PROBLEM:
Go through the entries below. Copy out every line that contains "will".

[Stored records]
+---+
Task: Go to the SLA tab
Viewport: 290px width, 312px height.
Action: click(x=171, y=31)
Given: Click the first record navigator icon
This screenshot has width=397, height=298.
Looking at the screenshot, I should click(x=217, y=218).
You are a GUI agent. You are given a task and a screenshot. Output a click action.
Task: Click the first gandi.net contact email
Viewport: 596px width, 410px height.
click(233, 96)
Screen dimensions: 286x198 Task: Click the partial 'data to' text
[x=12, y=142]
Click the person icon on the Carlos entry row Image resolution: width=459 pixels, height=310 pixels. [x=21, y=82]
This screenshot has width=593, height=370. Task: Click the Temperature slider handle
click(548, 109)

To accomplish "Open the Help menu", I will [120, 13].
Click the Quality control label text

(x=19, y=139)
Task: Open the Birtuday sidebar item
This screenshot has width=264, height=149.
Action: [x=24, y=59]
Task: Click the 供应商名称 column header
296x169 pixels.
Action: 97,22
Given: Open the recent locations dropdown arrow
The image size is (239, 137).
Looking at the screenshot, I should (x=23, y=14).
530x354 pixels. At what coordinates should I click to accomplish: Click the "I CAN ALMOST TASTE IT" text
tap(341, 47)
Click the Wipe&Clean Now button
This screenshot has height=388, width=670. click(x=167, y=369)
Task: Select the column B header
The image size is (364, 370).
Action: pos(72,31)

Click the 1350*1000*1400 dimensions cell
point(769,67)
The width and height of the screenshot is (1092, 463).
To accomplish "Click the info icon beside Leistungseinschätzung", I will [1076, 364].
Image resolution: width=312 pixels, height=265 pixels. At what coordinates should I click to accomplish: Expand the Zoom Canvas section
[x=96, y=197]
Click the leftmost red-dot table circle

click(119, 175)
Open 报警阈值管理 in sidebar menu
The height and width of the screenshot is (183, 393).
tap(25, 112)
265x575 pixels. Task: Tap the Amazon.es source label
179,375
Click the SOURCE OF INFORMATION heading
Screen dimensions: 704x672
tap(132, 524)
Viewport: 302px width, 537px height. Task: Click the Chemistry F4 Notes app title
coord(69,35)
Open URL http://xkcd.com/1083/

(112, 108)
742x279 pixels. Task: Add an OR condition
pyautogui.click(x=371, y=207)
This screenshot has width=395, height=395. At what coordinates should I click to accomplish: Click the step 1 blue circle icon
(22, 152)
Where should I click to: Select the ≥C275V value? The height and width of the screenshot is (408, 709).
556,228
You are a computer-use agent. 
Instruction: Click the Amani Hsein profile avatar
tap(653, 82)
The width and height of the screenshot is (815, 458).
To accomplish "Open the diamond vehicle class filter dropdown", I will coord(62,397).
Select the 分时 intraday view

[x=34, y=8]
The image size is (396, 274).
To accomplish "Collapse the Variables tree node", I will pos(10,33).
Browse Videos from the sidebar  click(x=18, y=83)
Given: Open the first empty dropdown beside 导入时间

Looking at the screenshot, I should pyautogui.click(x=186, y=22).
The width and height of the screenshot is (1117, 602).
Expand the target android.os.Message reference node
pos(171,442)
+---+
RESPONSE TO THE EXERCISE:
To accomplish "Open the Help menu", I will [120, 13].
To accomplish "Click the info icon beside Leistungseinschätzung", I will [1076, 364].
To accomplish "Open the diamond vehicle class filter dropdown", I will coord(62,397).
To accomplish "Collapse the Variables tree node", I will pos(10,33).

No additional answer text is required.